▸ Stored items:

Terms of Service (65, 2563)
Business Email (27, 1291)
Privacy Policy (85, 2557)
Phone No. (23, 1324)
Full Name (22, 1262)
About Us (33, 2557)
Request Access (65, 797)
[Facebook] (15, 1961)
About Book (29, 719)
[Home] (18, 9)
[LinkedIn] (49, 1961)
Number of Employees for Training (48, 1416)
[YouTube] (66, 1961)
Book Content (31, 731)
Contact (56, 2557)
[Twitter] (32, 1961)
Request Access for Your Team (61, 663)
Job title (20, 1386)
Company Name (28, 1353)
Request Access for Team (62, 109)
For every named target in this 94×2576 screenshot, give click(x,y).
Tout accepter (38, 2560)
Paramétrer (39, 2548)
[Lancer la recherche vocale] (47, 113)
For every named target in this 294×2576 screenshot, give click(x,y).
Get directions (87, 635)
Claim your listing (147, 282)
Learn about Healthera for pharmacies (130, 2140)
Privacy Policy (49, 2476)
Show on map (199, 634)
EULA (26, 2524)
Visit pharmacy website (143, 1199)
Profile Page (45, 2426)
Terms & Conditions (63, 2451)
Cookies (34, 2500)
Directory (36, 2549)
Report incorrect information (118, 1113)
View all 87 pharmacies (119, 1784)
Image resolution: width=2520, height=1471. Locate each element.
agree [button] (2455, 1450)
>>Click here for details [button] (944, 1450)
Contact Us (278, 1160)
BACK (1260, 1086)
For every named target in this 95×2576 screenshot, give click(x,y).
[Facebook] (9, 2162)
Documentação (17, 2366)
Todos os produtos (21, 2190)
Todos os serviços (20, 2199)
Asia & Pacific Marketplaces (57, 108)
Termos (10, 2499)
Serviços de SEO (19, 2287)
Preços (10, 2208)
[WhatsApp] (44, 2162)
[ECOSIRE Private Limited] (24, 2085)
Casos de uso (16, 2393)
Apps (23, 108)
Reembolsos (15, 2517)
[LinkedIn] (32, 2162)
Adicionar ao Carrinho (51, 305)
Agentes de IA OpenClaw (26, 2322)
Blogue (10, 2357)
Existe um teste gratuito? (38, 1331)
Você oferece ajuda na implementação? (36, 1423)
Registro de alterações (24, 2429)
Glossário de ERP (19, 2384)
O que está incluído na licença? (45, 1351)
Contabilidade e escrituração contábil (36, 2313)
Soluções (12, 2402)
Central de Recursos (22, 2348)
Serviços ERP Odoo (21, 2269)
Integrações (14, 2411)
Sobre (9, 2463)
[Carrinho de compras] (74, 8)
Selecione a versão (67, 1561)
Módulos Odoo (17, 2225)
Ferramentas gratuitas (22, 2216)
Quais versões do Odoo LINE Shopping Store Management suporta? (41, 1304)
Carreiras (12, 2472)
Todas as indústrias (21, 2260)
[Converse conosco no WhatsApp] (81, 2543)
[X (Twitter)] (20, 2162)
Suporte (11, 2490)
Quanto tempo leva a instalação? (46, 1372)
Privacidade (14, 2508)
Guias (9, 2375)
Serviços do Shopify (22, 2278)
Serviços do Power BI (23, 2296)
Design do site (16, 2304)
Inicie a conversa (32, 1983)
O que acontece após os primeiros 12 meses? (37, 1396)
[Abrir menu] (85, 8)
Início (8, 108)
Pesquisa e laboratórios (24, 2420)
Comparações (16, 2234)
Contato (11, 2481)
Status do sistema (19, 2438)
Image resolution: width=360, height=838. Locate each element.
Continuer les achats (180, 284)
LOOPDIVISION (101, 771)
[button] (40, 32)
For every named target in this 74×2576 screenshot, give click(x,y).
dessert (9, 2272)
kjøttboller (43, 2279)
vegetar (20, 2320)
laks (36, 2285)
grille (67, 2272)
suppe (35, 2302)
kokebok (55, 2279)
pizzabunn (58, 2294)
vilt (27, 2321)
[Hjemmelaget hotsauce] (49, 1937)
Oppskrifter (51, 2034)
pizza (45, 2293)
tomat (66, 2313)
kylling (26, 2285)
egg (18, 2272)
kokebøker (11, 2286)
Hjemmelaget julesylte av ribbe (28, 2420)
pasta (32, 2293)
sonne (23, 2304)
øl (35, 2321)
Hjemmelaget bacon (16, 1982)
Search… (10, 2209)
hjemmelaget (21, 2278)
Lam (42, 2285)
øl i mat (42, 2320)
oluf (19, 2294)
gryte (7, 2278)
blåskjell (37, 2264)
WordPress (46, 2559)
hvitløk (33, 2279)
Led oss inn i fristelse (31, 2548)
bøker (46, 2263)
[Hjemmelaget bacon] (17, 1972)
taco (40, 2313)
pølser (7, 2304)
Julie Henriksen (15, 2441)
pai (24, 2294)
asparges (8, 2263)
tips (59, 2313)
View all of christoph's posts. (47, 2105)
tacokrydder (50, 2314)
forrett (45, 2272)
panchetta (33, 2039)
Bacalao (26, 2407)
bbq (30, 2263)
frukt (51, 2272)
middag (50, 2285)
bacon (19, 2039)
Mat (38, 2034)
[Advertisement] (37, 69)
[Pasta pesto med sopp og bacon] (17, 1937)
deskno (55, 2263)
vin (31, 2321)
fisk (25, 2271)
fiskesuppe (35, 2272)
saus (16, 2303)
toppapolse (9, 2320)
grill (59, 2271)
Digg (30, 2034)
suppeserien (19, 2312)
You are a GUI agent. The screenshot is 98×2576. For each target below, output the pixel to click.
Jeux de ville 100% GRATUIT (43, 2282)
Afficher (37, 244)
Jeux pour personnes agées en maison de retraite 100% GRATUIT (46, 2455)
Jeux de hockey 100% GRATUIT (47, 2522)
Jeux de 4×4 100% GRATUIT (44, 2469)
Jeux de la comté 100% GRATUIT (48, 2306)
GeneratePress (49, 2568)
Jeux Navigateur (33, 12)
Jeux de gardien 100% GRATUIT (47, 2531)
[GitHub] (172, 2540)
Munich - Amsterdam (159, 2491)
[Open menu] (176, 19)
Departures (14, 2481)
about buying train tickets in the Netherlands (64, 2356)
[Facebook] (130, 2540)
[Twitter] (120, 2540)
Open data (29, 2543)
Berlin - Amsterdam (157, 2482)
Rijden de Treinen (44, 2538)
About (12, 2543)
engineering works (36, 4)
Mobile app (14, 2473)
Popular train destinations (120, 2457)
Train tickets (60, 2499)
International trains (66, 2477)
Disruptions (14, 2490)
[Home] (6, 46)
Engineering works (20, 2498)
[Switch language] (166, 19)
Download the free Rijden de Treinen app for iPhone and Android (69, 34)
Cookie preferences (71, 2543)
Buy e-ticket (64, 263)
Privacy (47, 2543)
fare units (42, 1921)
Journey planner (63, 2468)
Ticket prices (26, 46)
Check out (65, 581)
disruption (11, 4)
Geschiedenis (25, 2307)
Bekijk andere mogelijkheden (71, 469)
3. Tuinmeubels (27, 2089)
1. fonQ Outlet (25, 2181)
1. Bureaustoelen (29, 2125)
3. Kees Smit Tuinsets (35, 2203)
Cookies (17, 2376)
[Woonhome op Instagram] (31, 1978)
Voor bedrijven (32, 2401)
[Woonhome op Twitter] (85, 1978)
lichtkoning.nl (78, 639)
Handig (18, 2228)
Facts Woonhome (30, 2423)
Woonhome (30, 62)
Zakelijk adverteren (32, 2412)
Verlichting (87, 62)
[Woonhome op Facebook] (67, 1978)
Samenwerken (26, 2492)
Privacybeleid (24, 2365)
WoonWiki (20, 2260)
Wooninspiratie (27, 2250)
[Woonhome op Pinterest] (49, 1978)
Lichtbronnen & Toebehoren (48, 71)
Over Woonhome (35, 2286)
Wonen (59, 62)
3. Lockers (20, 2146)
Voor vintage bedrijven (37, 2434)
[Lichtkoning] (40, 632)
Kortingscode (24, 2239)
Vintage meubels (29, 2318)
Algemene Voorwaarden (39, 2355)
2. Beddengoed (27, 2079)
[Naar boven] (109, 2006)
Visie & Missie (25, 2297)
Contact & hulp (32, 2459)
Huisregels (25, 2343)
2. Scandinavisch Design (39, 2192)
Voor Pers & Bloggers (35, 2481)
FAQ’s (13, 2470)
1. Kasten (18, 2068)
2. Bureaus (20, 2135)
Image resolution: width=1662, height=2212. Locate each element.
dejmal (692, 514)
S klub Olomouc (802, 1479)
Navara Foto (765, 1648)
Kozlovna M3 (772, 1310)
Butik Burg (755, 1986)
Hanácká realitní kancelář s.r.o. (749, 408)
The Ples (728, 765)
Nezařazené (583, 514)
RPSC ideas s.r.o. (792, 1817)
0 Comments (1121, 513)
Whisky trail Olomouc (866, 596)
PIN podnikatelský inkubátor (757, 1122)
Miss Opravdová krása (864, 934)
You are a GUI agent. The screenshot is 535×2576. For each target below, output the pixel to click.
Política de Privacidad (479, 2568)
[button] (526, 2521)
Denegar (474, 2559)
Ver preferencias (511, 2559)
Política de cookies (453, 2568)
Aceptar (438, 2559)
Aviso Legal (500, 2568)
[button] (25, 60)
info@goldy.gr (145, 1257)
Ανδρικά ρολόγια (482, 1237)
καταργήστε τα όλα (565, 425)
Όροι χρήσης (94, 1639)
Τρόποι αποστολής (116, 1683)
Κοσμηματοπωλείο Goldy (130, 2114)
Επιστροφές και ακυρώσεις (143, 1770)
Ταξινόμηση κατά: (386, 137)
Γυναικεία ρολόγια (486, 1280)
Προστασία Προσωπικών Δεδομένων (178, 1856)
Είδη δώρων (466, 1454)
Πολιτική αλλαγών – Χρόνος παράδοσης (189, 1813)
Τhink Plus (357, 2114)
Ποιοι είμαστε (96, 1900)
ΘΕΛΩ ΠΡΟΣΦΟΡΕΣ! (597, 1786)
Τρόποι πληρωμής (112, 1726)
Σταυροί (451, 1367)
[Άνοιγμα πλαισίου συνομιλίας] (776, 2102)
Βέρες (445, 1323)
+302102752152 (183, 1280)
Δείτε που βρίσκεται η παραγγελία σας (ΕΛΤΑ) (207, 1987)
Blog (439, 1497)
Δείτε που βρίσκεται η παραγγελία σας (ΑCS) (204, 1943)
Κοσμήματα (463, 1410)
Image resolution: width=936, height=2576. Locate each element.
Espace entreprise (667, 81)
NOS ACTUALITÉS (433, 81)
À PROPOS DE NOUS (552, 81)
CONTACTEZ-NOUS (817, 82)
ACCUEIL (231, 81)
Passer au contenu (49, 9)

▸ What you will do: Exact copies of the lines from the one holding "RPSC ideas s.r.o. (792, 1817)" through the last line above, and only those, make up the answer.

▸ Answer box:
RPSC ideas s.r.o. (792, 1817)
0 Comments (1121, 513)
Whisky trail Olomouc (866, 596)
PIN podnikatelský inkubátor (757, 1122)
Miss Opravdová krása (864, 934)
You are a GUI agent. The screenshot is 535×2576. For each target below, output the pixel to click.
Política de Privacidad (479, 2568)
[button] (526, 2521)
Denegar (474, 2559)
Ver preferencias (511, 2559)
Política de cookies (453, 2568)
Aceptar (438, 2559)
Aviso Legal (500, 2568)
[button] (25, 60)
info@goldy.gr (145, 1257)
Ανδρικά ρολόγια (482, 1237)
καταργήστε τα όλα (565, 425)
Όροι χρήσης (94, 1639)
Τρόποι αποστολής (116, 1683)
Κοσμηματοπωλείο Goldy (130, 2114)
Επιστροφές και ακυρώσεις (143, 1770)
Ταξινόμηση κατά: (386, 137)
Γυναικεία ρολόγια (486, 1280)
Προστασία Προσωπικών Δεδομένων (178, 1856)
Είδη δώρων (466, 1454)
Πολιτική αλλαγών – Χρόνος παράδοσης (189, 1813)
Τhink Plus (357, 2114)
Ποιοι είμαστε (96, 1900)
ΘΕΛΩ ΠΡΟΣΦΟΡΕΣ! (597, 1786)
Τρόποι πληρωμής (112, 1726)
Σταυροί (451, 1367)
[Άνοιγμα πλαισίου συνομιλίας] (776, 2102)
Βέρες (445, 1323)
+302102752152 (183, 1280)
Δείτε που βρίσκεται η παραγγελία σας (ΕΛΤΑ) (207, 1987)
Blog (439, 1497)
Δείτε που βρίσκεται η παραγγελία σας (ΑCS) (204, 1943)
Κοσμήματα (463, 1410)
Image resolution: width=936, height=2576. Locate each element.
Espace entreprise (667, 81)
NOS ACTUALITÉS (433, 81)
À PROPOS DE NOUS (552, 81)
CONTACTEZ-NOUS (817, 82)
ACCUEIL (231, 81)
Passer au contenu (49, 9)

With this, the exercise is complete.